It’s time to recognize this reality, Surkov argues. This doesn’t mean total isolation. Russia will continue to trade, to exchange scientific knowledge, to participate in multilateral organizations, and the like. But it should do so ‘without denying its own self.’
Surkov’s article will no doubt get a negative reception among Western commentators, and be spun to argue that Russia is bent on confrontation with the West. After all, if you’re not with us, you must be against us. But it’s worth noting that Surkov at no point condemns the West nor argues that Russia should be trying to undermine Western hegemony. He simply argues that Russia and the West are doomed to go their separate ways. This is far removed from the ambitious Eurasianist designs of the likes of Alexander Dugin, who argue that Russia should lead a grand international coalition to overturn the existing international order. In this regard, it’s noteworthy that Surkov avoids using the term ‘Eurasia’ to describe Russia and also directly denies that Russia is a ‘third civilization’, thus failing to endorse a key Eurasianist concept.
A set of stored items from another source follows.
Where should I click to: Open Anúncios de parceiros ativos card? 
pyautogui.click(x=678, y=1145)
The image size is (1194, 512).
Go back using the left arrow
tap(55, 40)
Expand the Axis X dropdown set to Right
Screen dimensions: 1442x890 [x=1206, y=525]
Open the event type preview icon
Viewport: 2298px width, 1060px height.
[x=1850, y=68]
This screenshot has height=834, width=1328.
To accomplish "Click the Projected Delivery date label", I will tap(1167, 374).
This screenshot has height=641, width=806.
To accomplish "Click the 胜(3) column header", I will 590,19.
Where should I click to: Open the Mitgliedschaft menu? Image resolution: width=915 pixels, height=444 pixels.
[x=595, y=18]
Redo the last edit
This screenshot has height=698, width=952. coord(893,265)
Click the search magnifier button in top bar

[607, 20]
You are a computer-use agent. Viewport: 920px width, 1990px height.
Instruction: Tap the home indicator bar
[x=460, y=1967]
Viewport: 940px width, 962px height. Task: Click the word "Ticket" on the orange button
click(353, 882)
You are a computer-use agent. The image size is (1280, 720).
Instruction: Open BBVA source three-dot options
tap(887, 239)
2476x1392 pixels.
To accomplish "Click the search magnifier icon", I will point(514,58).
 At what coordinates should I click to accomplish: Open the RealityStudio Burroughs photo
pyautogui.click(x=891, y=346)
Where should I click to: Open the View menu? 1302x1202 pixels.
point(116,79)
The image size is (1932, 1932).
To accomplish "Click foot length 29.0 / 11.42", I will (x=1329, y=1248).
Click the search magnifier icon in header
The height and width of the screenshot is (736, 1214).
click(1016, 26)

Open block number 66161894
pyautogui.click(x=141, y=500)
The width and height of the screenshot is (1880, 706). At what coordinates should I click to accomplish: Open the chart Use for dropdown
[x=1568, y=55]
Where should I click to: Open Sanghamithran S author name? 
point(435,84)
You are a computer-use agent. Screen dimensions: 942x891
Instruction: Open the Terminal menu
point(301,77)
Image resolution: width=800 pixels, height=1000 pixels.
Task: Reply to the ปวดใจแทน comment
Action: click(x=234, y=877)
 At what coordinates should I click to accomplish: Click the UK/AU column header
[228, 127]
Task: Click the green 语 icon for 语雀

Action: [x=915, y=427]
Rather than Eurasianism, with its often expansionist, anti-Western ambitions, Surkov’s view of Russia’s place in the world seems closer to that of the late Vadim Tsymbursky and his idea of ‘Island Russia’ into which Russia should retreat. That is keeping with the editorial line of Russia in Global Affairs, which in recent times has published a number of Tsymbursky-inspired pieces, such as articles by Boris Mezhuev on the idea of ‘civilizational realism’ and an essay by Nikolai Spassky, entitled ‘Island of Russia’.  These bear witness to a growing isolationist trend in Russian geopolitical thought. ‘Isolationist’ isn’t actually a very good word, because as Surkov points out, separation from the West doesn’t mean that Russia won’t still be connected with the wider world. Perhaps the word he chooses to use – ‘loneliness’ (odinochestvo) – might be better. But whatever word one uses, the point is the same. If Surkov’s article, and others in Russia in Global Affairs, are anything to go by, Russia’s elite aren’t looking for a conflict with the West, but are increasingly convinced that partnership is impossible and that Russia will have to learn to live on its own. People in the West should not find that threatening, but personally I do find it more than a little bit regrettable.


Paul Robinson is a professor of military history at the University of Ottawa.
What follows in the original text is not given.